La Voz de Almeria

Tal como éramos

La fábrica de bombillas de la glorieta

‘La Instaladora’ fue una de las empresas que trajo de la mano la revolución eléctrica

El industrial abderitano Francisco Sánchez García, sentado en la mesa de su negocio junto a sus operarios. La fábrica ‘La Instaladora’ ocupaba un local en el número cuatro de la Glorieta de San Pedro.

El industrial abderitano Francisco Sánchez García, sentado en la mesa de su negocio junto a sus operarios. La fábrica ‘La Instaladora’ ocupaba un local en el número cuatro de la Glorieta de San Pedro.

Eduardo de Vicente
Publicado por

Creado:

Actualizado:

El 24 de junio de 1882 el Ayuntamiento de Almería ensayó la luz eléctrica en el Paseo empleando los aparatos que había recibido de Barcelona para usarlos en la festividad del Corpus. La crónica de aquel día contaba: “Extraordinaria fue la concurrencia que invadió el Paseo del Príncipe, deseosa de disfrutar de la música y admirar los vivos resplandores de la luz eléctrica, que por cierto experimentó intermitencias sensibles”.

A pesar de las carencias que apuntaba el relato del periódico, el articulista hablaba de las bonanzas de este nuevo invento y de sus inconvenientes estéticos: “No negaremos la utilidad del nuevo alumbrado, sobre todo para los puertos, faros, buques de guerra, pero su aplicación en el interior de las ciudades y en los paseos empleándose focos luminosos tan intensos, nos parece perjudicial para el órgano de la visión, además del inconveniente de prestar un color calavérico a los semblantes de los transeúntes”.

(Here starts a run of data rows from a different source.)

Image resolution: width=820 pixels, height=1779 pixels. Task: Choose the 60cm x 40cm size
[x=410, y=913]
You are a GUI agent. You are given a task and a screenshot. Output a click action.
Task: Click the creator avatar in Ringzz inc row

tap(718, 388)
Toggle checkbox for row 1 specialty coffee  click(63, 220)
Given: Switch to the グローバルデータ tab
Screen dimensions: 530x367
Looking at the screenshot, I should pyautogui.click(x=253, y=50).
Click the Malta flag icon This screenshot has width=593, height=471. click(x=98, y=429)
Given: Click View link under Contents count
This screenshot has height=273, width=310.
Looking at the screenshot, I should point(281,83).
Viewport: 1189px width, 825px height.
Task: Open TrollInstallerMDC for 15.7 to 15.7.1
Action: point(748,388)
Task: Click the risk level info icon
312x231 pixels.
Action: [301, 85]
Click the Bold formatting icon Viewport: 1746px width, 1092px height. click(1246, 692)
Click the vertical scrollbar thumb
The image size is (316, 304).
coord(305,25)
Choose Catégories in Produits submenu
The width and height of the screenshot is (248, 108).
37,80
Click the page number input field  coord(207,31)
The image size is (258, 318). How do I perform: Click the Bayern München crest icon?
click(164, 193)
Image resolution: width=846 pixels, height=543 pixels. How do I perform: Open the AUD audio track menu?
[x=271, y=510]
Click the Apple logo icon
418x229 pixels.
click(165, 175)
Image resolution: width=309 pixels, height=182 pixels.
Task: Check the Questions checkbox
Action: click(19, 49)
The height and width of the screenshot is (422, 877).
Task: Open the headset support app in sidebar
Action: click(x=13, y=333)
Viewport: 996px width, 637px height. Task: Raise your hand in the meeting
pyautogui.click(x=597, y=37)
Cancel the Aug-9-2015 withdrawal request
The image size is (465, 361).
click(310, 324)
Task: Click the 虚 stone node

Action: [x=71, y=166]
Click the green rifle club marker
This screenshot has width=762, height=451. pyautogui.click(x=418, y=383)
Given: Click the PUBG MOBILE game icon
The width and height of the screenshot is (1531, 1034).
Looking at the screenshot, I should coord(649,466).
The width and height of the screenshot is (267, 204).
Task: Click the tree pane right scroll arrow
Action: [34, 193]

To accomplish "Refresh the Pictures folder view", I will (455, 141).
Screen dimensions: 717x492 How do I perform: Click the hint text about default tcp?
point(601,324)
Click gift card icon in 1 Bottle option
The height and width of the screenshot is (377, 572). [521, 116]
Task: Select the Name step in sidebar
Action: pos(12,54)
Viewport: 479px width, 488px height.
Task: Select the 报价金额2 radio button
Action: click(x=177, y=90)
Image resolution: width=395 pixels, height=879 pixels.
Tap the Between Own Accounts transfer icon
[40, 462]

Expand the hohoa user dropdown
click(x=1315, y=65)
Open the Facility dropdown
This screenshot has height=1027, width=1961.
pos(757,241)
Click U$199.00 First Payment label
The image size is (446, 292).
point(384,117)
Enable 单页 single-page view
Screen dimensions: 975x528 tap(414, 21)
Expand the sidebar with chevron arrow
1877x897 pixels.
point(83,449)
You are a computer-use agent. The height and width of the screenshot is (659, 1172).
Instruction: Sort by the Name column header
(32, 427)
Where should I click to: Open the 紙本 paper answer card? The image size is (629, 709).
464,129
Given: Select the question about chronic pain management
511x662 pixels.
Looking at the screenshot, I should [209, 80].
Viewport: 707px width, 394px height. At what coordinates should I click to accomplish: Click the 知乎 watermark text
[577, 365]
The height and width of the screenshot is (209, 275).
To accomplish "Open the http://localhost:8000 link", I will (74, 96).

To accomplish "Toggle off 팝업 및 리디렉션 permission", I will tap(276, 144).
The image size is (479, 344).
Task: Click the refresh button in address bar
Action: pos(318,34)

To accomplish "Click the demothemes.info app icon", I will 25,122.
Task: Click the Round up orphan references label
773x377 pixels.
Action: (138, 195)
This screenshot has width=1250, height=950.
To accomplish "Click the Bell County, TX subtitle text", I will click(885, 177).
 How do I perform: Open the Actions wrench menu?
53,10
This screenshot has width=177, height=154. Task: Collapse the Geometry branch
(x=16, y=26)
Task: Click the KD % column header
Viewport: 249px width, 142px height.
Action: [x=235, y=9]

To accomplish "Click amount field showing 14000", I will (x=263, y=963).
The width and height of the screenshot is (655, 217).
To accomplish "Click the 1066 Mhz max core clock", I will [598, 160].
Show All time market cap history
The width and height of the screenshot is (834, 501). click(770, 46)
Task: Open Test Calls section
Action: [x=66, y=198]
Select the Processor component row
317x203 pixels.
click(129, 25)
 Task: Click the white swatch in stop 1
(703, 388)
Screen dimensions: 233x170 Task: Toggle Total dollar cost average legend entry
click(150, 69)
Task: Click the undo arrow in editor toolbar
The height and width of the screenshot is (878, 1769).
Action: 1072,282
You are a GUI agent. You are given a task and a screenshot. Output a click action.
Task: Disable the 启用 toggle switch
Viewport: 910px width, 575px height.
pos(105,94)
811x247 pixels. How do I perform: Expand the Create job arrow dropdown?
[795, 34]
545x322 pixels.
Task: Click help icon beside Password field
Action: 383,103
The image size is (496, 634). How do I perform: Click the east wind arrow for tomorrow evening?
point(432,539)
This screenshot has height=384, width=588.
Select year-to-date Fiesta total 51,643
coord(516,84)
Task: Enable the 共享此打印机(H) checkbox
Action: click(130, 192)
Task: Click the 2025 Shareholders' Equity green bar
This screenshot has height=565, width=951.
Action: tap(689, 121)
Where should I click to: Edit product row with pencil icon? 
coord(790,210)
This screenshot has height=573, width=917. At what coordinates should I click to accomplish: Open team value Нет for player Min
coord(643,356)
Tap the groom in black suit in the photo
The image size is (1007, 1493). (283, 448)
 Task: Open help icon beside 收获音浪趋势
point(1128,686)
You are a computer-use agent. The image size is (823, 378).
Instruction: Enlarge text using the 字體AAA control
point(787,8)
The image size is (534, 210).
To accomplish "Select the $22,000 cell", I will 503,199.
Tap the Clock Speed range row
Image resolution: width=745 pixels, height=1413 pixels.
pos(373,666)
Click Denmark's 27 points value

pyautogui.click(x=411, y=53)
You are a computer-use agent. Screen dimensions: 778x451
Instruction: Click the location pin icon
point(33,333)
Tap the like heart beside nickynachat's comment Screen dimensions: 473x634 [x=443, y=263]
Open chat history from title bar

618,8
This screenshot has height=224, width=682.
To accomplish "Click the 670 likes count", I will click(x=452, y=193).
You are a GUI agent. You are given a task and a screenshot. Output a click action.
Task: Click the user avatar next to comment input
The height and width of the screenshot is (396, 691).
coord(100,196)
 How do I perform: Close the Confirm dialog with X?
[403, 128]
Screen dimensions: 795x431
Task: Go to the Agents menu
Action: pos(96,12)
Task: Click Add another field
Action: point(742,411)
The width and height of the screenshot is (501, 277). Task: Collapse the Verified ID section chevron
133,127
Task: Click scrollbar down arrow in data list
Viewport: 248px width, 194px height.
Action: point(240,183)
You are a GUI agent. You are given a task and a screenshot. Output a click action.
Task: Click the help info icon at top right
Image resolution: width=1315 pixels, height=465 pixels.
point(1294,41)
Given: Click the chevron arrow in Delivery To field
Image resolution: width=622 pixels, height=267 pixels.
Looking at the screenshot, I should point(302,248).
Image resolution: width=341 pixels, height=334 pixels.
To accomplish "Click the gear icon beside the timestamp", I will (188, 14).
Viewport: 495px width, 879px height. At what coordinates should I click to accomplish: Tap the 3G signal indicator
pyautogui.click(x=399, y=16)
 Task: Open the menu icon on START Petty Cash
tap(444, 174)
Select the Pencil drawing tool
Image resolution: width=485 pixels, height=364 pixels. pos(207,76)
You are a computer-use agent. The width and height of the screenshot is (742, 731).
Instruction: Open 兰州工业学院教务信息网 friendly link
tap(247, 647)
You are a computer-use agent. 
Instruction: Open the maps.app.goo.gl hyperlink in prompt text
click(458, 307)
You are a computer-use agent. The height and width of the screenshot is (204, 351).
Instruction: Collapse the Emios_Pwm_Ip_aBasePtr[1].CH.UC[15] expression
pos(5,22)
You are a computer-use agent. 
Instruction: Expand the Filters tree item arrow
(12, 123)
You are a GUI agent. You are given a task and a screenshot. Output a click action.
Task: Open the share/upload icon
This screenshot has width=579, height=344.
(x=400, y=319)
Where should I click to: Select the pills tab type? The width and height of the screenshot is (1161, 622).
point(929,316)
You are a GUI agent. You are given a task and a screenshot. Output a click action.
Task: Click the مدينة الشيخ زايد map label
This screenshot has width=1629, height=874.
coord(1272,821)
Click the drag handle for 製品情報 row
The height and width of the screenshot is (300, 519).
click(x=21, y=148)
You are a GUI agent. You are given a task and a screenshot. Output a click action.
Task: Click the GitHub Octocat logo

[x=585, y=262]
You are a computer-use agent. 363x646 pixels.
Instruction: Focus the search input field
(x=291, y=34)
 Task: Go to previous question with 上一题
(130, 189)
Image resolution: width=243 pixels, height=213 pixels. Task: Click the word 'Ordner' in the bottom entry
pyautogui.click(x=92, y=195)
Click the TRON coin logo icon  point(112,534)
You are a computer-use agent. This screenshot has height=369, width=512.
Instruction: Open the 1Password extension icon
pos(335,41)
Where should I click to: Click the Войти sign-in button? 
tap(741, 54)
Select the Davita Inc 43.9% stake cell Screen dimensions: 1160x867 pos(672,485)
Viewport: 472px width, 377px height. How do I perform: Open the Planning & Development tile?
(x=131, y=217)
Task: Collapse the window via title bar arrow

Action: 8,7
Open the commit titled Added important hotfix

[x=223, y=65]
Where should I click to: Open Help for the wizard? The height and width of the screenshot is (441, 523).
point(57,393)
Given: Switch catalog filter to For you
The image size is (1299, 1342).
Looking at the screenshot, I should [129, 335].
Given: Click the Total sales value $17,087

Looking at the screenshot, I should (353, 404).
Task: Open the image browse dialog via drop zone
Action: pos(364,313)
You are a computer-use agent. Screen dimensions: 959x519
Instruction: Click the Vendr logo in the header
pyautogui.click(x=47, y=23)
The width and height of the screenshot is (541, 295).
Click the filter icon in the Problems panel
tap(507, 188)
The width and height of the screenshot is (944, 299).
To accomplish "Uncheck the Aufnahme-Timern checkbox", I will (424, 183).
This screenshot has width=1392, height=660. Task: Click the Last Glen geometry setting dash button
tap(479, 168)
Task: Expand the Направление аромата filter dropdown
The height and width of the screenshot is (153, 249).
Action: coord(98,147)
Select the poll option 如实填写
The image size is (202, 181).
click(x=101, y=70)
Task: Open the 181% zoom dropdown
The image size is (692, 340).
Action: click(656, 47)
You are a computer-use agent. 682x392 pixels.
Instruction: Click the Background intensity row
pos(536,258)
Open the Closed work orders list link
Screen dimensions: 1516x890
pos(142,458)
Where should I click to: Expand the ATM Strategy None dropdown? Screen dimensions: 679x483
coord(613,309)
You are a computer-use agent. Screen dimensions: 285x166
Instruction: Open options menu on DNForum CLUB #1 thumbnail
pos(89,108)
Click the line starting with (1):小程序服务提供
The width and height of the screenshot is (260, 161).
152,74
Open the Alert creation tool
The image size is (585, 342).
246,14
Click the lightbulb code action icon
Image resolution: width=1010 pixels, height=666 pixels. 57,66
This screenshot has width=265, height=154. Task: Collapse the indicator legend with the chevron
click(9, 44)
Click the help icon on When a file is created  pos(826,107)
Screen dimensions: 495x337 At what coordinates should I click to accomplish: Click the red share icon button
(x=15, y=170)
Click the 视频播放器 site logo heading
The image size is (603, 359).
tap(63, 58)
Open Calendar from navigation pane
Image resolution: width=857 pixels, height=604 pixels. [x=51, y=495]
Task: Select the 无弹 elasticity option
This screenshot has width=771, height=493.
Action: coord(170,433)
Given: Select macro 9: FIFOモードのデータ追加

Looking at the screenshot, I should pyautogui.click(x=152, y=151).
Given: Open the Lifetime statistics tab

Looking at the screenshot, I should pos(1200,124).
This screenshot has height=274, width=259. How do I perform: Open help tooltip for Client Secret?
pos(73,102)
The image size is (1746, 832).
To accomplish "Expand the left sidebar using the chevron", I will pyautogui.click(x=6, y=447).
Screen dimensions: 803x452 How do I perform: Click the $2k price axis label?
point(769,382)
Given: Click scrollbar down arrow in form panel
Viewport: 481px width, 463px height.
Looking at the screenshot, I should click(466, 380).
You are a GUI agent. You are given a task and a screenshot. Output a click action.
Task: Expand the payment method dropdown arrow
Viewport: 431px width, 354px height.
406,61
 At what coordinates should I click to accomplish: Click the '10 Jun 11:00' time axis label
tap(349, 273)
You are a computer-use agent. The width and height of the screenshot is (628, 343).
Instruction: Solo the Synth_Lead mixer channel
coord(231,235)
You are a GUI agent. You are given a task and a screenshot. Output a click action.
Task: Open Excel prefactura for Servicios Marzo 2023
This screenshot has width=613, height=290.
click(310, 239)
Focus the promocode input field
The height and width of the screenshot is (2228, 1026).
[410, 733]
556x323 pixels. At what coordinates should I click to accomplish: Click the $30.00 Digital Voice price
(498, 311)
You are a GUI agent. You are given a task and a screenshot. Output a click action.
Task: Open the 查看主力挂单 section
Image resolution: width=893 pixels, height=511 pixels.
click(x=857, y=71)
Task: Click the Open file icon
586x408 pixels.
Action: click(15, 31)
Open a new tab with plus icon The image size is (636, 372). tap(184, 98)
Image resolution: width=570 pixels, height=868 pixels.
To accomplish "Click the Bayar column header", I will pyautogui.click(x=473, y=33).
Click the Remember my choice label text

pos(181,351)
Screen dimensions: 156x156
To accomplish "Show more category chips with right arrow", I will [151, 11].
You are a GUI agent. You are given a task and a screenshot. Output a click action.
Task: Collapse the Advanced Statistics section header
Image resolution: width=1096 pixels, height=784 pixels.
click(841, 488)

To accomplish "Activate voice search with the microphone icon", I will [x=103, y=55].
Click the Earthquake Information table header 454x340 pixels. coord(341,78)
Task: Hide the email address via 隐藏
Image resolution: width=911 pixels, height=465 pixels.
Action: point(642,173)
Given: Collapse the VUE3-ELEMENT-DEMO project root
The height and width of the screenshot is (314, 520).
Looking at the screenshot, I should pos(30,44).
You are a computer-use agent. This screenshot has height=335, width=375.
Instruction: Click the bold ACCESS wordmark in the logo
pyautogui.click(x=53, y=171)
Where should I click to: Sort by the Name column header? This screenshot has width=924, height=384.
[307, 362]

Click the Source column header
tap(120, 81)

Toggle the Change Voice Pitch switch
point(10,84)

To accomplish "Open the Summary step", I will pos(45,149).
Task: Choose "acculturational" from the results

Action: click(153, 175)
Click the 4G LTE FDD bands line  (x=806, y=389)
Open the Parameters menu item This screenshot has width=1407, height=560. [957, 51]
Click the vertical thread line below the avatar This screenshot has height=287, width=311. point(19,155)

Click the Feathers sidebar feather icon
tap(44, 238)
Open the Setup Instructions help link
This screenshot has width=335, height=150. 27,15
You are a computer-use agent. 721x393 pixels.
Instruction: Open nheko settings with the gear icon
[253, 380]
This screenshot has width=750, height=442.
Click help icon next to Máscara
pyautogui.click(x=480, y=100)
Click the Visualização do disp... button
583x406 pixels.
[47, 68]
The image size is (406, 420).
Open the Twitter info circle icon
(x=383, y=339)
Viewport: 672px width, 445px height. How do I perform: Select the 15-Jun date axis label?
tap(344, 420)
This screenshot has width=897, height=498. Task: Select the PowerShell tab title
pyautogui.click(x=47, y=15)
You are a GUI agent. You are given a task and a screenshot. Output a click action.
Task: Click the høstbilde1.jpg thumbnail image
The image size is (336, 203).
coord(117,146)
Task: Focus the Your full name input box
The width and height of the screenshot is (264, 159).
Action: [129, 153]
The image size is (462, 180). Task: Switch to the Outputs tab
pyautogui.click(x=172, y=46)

La aparición en escena de la electricidad fue una gran revolución que trajo de la mano nuevos oficios, nuevas fábricas y nuevos talleres que empezaron a vivir del nuevo invento. En el número cuatro de la Glorieta de San Pedro, un joven empresario que había llegado a la ciudad procedente de Adra con ganas de aventura y deseos de triunfar, montó a comienzos del siglo pasado una factoría de electricidad donde fabricaba y reparaba bombillas eléctricas y las instalaba por calles y comercios.

La empresa se llamaba ‘La Instaladora’ y su fundador, Francisco Sánchez García, supo aprovechar la revolución que desencadenó el cambio de la iluminación con gas a la implantación de la electricidad, para hacer negocio en la capital. Francisco Sánchez contaba con media docena de operarios, especialistas en reparaciones de farolas de gas, carburos, quinqués y en la instalación de las nuevas bombillas eléctricas que empezaban a causar furor en la ciudad. Él fue el que instaló en Almería el primer aparato de Rayos X, en la consulta del doctor don Eduardo Pérez Ibáñez.

En 1903, cuando el Ayuntamiento decidió poner trescientas bombillas en los barrios periféricos de Almería, le encargó el trabajo a ‘La Instaladora’, que sembró de pequeñas luces las principales calles del Barrio Alto, el arrabal de las Almadrabillas y los callejones del Reducto, La Hoya y el barrio de La Caridad.

En esos primeros años en los que se trataba de generalizar la luz eléctrica, fueron muchos los inconvenientes, no ya por el coste económico de las bombillas y su instalación, sino por el mantenimiento que requería el nuevo sistema de alumbrado. Las averías eran una constante, al igual que los actos vandálicos que destrozaban las luces y dejaban a oscuras a media ciudad.

Francisco Sánchez García tenía alma de negociante y cuando empezó a hacer ganancias fue invirtiendo en casas. Compró inmuebles en las calles de Almanzor, Cepero, Música y se quedó prendado de una finca que le ofrecieron en La Chanca, en el camino de las cuevas de Las Palomas. Aquel rincón con las cuevas colgadas de los cerros, que parecía sacado de un sueño, le recordó a su infancia en el barrio de la Alquería de Adra, donde también existía ese universo de cuevas, de vida que germinaba en cualquier agujero, que había descubierto en La Chanca.

Terminó adquiriendo la finca, no sólo por lo que el lugar le evocaba, sino porque tenía la certeza de que aquellos terrenos, que nacían de las entrañas del barranco del Caballar, escondían el tesoro del agua. Fueron meses de intenso trabajo y de grandes inversiones, perforando a fuerza de dinamita el vientre del cerro, hasta que por fin, a veintiséis metros de profundidad, se encontró con el manantial que iba buscando.

En 1905 construyó el pozo y la noria con la que iba sacando el agua a la superficie, transformando aquel paraje de piedras y matorrales en un espléndido vergel.